## Aim
Put the entries below into a JSON list of strings, one string per line with blank lines omitted, covering only the part that opens with the line containing "You are a computer-use agent." and closes with the line containing "(x=331, y=118)", both included.

## Records for processing
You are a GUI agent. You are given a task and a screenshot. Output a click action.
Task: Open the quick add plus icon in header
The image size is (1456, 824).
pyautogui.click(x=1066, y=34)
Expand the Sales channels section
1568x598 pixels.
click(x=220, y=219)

...

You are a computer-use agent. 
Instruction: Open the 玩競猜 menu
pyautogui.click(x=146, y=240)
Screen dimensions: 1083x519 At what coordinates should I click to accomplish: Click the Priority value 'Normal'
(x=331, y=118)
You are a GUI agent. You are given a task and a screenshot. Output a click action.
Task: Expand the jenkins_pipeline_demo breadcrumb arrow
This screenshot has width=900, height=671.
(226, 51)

## Output of the exercise
[
  "You are a computer-use agent. ",
  "Instruction: Open the 玩競猜 menu",
  "pyautogui.click(x=146, y=240)",
  "Screen dimensions: 1083x519 At what coordinates should I click to accomplish: Click the Priority value 'Normal'",
  "(x=331, y=118)"
]